Hooper’s lips closed into a thin line and he swallowed his temper with difficulty.

“The smaller man fought like a polecat, and he swam away from me. Mr. Monk tried to help the big fellow with the beard, but he panicked, thrashing around like a madman. Nearly took Mr. Monk down with him. You have to stop someone like that, or they’ll drown the both of you. You can’t swim, and save a man that’s swinging his arms. But maybe you’ve never tried that. Doesn’t go with your horsehair wig an’ the fancy robes. You’d drown in minutes in all o’ that.”

Again there was a gust of laughter from the gallery, but it was nervous, and then the jury twisted in their seats uncomfortably.

Wingfield kept his temper this time. “I seldom wear this attire when I go swimming, Mr. Hooper. And I have never jumped into the Thames to save a customs officer, or to drown one. Tell me, after the smaller man had struck out to swim across the river, what did you do?”

“I helped Mr.
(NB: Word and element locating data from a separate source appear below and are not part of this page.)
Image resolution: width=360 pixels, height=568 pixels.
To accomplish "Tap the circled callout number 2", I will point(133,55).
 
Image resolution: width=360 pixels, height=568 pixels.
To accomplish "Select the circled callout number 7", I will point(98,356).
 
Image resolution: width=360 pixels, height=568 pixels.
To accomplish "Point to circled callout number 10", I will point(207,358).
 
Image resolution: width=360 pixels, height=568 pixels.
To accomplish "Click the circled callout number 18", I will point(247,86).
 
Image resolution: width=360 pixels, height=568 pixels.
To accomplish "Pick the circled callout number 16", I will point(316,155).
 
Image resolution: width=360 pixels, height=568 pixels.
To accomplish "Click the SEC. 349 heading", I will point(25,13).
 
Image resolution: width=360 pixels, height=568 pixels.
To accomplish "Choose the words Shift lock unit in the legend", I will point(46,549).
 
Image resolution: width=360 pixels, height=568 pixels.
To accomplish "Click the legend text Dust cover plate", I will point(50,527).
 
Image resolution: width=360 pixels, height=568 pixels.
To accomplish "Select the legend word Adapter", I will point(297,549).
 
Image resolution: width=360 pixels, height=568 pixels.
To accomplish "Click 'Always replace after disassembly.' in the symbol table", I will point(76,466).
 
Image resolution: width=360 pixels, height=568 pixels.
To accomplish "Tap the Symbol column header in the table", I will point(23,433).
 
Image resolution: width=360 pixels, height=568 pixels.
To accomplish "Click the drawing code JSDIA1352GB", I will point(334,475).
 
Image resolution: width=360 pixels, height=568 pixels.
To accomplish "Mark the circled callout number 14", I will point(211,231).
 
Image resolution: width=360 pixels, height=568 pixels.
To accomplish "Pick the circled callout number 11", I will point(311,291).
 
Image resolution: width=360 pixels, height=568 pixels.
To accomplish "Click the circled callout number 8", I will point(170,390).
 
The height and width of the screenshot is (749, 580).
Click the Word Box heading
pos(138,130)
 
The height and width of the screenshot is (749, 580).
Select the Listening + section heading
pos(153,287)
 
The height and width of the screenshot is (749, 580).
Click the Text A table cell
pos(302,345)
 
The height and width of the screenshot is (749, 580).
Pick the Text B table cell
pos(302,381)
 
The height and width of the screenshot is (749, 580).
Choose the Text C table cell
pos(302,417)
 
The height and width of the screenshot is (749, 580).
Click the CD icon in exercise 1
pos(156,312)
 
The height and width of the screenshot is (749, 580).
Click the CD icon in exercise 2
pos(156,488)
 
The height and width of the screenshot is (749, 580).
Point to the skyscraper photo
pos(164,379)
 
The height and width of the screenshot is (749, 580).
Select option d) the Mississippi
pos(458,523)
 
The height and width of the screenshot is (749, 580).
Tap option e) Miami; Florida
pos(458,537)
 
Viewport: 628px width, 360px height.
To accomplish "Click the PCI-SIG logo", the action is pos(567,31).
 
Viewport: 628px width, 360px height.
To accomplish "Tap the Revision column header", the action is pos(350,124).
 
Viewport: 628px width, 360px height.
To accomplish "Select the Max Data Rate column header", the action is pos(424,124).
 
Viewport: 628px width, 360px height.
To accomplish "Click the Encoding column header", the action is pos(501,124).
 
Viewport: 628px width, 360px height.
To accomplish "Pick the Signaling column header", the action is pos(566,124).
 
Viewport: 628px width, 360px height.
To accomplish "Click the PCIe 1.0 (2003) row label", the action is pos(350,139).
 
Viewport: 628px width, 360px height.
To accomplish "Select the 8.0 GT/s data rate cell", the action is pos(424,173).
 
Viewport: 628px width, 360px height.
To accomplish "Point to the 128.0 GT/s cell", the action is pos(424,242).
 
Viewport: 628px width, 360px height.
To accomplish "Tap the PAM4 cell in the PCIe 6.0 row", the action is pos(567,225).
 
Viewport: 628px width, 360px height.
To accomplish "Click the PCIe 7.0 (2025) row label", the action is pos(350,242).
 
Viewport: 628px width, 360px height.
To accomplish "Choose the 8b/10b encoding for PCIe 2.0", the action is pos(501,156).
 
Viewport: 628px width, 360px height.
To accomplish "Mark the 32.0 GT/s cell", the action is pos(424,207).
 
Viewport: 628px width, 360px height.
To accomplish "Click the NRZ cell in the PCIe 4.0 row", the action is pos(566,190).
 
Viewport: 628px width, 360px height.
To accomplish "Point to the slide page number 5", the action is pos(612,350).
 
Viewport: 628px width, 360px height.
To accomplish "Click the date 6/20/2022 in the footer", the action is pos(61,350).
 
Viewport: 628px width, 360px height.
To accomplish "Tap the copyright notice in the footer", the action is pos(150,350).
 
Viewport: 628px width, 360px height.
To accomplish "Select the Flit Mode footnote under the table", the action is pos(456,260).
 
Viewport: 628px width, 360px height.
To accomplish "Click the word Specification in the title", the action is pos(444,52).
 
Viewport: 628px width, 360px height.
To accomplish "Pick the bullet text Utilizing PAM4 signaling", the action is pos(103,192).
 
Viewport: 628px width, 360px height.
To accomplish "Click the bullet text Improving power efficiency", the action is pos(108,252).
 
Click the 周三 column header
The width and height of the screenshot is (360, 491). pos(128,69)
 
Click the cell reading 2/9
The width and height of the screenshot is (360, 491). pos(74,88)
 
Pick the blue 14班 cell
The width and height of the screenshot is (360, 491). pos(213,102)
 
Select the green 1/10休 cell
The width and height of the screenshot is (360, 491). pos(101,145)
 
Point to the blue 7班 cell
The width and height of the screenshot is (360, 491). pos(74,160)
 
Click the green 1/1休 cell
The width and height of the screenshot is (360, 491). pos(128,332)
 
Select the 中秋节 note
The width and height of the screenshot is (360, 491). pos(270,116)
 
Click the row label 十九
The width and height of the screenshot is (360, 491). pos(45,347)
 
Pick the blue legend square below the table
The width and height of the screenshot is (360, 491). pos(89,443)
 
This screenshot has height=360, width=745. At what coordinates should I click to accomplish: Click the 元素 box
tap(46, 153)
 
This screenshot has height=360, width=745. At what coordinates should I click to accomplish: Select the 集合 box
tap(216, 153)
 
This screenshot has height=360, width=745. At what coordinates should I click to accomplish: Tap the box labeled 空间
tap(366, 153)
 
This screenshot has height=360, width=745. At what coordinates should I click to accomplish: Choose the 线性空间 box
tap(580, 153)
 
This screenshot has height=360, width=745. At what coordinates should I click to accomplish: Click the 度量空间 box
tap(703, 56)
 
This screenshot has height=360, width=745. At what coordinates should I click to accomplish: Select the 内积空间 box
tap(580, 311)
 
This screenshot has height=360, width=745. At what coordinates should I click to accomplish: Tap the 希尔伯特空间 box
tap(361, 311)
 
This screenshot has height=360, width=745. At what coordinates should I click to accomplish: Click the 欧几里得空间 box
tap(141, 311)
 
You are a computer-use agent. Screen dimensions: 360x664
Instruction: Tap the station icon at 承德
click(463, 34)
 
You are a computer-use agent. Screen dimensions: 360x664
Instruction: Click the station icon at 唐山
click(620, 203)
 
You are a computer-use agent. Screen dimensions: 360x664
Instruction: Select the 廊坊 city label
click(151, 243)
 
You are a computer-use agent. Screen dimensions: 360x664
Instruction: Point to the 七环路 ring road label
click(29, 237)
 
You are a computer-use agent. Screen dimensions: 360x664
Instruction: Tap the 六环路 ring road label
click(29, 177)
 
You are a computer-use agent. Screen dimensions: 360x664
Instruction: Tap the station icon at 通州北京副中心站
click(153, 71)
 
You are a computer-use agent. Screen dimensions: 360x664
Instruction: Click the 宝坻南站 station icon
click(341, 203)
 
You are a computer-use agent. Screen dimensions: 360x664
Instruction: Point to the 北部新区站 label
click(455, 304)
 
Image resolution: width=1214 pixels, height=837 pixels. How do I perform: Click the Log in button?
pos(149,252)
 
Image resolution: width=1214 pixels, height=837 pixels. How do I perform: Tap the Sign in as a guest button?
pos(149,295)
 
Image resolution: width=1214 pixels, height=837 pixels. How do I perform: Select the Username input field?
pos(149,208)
Monk pull the big man out of the water and up onto the wharf. We tried to get the water out of his lungs and bring him round but he was too far gone.”

“A sufficiently hard blow to the side of the head will do that, don’t you agree?”

“If he hadn’t panicked an’ tried to drown Mr. Monk, he’d have been all right.”

“Maybe he was frightened because he couldn’t swim, and he knew Mr.

Monk wanted to drown him?” Wingfield suggested mildly.

“If he was as deep into letting the prisoner go, and trying to blame us for it, then he’d be more use to us alive,” Hooper pointed out.

“Your loyalty is to be commended,” Wingfield responded. “Unless, of course, it amounts to complicity? Could that be the case, Mr. Hooper?”

Rathbone stood up again. “My lord, since that is not the case, the question is hypothetical. Mr. Hooper has not been charged with anything, and the jury should not be misled into thinking he has. My learned friend is accusing him at once of loyalty…and of disloyalty.”

“Misplaced loyalty,” Wingfield corrected him a trifle condescendingly.

“Loyalty to the truth,” Rathbone replied.

“That remains to be seen,” Wingfield snapped, but he dismissed Hooper, passing him over to Rathbone.

Rathbone hesitated only slightly. Probably Monk, sitting high up in the dock, was the only one who knew him well enough to notice it.